In 1869, Paleologue married Colonel Edmund Hill Wickham (1842–1907), who served in the Royal Artillery, and thereafter settled in England. She was recorded in documentation of the marriage as "Eugeniue Attard". Paleologue and Wickham, and their children, lived together in Fulham, London.

=== Pretensions ===
Though the last confidently verified members went extinct in the 16th century, Paleologue claimed direct descent from the Palaiologos dynasty, the last ruling dynasty of the Byzantine Empire. According to Paleologue, she was a descendant of Emperor John VIII Palaiologos (1425–1448), otherwise regarded to have been childless, as well as of Constantine the Great (306–337).
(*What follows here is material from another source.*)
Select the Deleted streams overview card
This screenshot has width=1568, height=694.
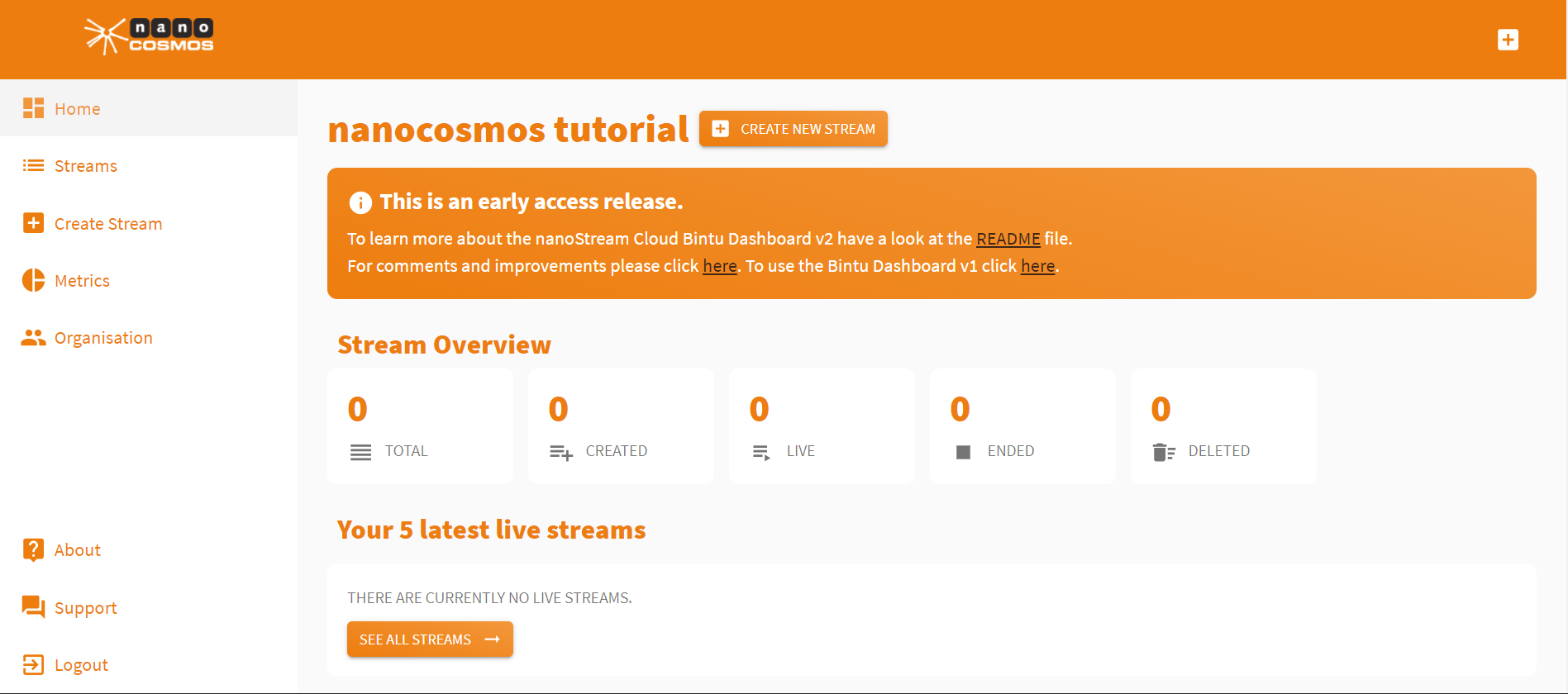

Through her claimed descent, Paleologue claimed not only the style of "Princess", which she frequently used, but also claimed to be "empress by heredity".

Paleologue claimed to have been received with royal honours during a visit to Greece in 1898, at the time under the rule of King George I. In 1899, a claim circulated that the Holy Synod, the highest authority of the Russian Orthodox Church, recognised Paleologue as legitimate, according her the style "imperial highness", and promised that a pension would henceforth be paid to her by the Russian government. It was further claimed that her eldest son, Edmund Theodore Eugene, was recognised as the "future protector of the glorious traditions of the Orthodox Byzantine Empire". The announcement of the Holy Synod's recognition was published in The Genealogical Magazine, though the editors noted that they were unaware of where the claim had originated and were "much inclined to doubt" its "technical and official accuracy". The claim was also published in the international press, for instance being published without any doubts concerning its veracity in the French Annuaire de la noblesse de France in 1900.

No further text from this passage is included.